Why check for the significance? That's because the point with the minimum SSE is meaningless if either of piecewise model fits the data very poorly. This can happen for two highly correlated variables without a clear breakpoint where slopes change.

Let's check this simple approach with an easy test case:

x <- c(-50:50)
y <- abs(x)
plot(x,y,pch=19)

enter image description here

The breakpoint is obviously zero. Use the following R script:

f <- function(x, y)
{
    d <- data.frame(x=x, y=y)
    d <- d[order(x),]
    r <- data.frame(k=rep(0,length(x)-4), sums=rep(0,length(x)-4))

    plm <- function(i)
    {
        d1 <- head(d,i)
        d2 <- tail(d,-i)

        # Make sure we've divided the region perfectly        
        stopifnot(nrow(d1)+nrow(d2) == nrow(d))
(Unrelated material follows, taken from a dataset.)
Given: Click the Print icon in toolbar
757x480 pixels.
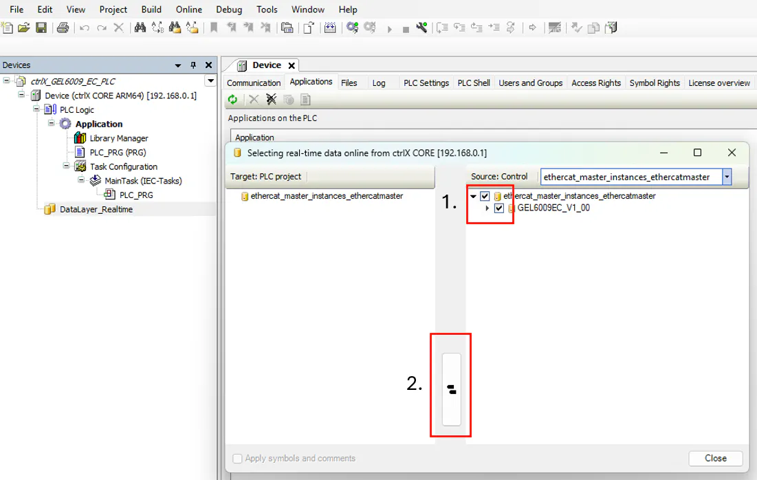Looking at the screenshot, I should pos(63,28).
        m1 <- lm(y~x, data=d1)
        m2 <- lm(y~x, data=d2)

        r <- list(m1, m2)
        r
    }

    lapply(2:(nrow(d)-3), function(i)
    {
        r$k[i-2] <<- d[i,]$x

        # Fit two piecewise linear models
        m <- plm(i)

        # Add up the sum of squares for residuals
        r$sums[i-2] <<- sum((m[[1]]$residuals)^2) + sum((m[[2]]$residuals)^2)
    })

    b <- r[which.min(r$sums),]    
    b
}

Fit piecewise linear models for all possible combinations:

f(x,y)
   k sums
   0    0

If we check the coefficients for the two optimal models, they will be highly significant. Their R2 will be also very high.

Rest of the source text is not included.